St. Anselm College gave Blanchette a letter saying she was fired because she was transitioning
A former Saint Anselm College employee who changed genders from male to female says she and the school have reached a settlement over her firing.
Sarah Blanchette sued the Catholic college in May, saying the college fired her as a senior computer programmer after she told school officials she planned to change genders. Blanchette, 53, then was known as Robert Blanchette.
A spokesman for Gay and Lesbian Advocates and Defenders said Wednesday it has settled the lawsuit filed in U.S. District Court.
In a statement, Blanchette said she hopes the suit will benefit others.
“I hope that the lawsuit has brought to public light the issues that can confront transgender people in the work place. We are not really that different from everyone else, and want the same basic things out of life: happiness, love, security, comfort and peace of mind,’” Blanchette said.
Blanchette sued to get her job back and to collect damages. No details of the settlement were released, but a lawyer for the group, Bennett Klein, said Wednesday, “I can tell you she does not work for the college.”
“As transgender people increasingly seek fair treatment in the work place, employers must educate themselves about their transgender employees and their legal rights. If they do not, they will find themselves met with a swift and strong legal response,” Klein said.
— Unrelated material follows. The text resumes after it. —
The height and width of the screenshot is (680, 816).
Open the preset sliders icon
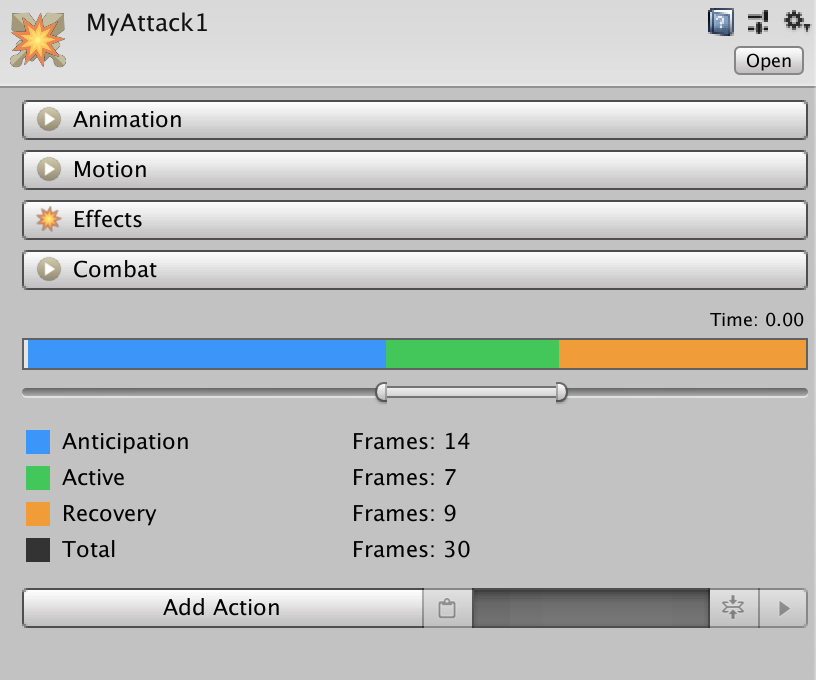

In a letter dated April 14, 2004, the college told Blanchette: “As you know, you recently disclosed to senior college administration your transsexual status. Upon consideration, you are immediately relieved of your duties.”
The college maintained it fired Blanchette for unspecified misconduct, but offered no details. But it also argued that Blanchette failed to exhaust internal remedies before going to court.
Blanchette, an Air Force veteran, is married and has children. She had worked at the school more than six years.
The college also had said the suit was barred by the Religious Freedom Restoration Act and the constitution, which requires separation of church and state. Additionally, the college said Blanchette was an “employee at will” who could be terminated at any time.
Blanchette wrote computer code and designed and installed computer systems for administrative offices. She had received commendations for her work, according to the lawsuit. Blanchette sought help in 2001, seeing a psychologist and gender specialist. Then Robert Blanchette, he was diagnosed with “gender dysphoria” and began hormone therapy in 2002, the lawsuit said.
This article appeared in the Dallas Voice print edition of February 10, 2006.